● **SOURCE**:
We approach this problem with a combination of clustering and aggregation. Unlike existing news clustering sites, we allow the user to select which feeds are to be clustered. The clustering will enable the user to quickly filter out topics he is not interested in, and by restricting our clustered view to the set of feeds the user has specified, the user is guaranteed to be shown all of the articles from the sources he is interested in. However, restricting our clustering to only a small set of sources presents some additional challenges that we will have to address.

2 Implementation

2.1 Flock

Rather than create a new RSS aggregator from scratch, we implement our feed clusterer on top of an existing, open source aggregator - the one built into the web browser Flock5. Flock is a desirable base platform as it is built upon the Mozilla platform and thus has been designed to enable a great deal of extensibility, while unlike Firefox it ships by default with an aggregation view. Figure 1 shows Flock with its current aggregation view. Because Flock is capable of displaying any collection of feeds in one aggregation view, we would ideally like to do the clustering "on the fly" (since we do not know what view the user will look at ahead of time). Thus, speed is important, so we will often comment on how various algorithmic decisions impact this in our analysis below.

● **DATA PROVIDED**:

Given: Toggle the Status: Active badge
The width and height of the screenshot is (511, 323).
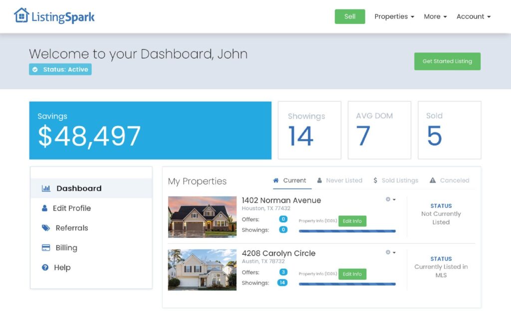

● **PROBLEMS TO SOLVE**:
A. According to the feed clusterer text, which web browser's built-in aggregator is the clusterer built on?
B. Rewrite the feed clusterer text from "2 Implementation" to "our analysis below.", swapping "aggregator" for "reader".

● **THE SOLUTIONS**:
A. Flock

B.
2 Implementation

2.1 Flock

Rather than create a new RSS reader from scratch, we implement our feed clusterer on top of an existing, open source reader - the one built into the web browser Flock5. Flock is a desirable base platform as it is built upon the Mozilla platform and thus has been designed to enable a great deal of extensibility, while unlike Firefox it ships by default with an aggregation view. Figure 1 shows Flock with its current aggregation view. Because Flock is capable of displaying any collection of feeds in one aggregation view, we would ideally like to do the clustering "on the fly" (since we do not know what view the user will look at ahead of time). Thus, speed is important, so we will often comment on how various algorithmic decisions impact this in our analysis below.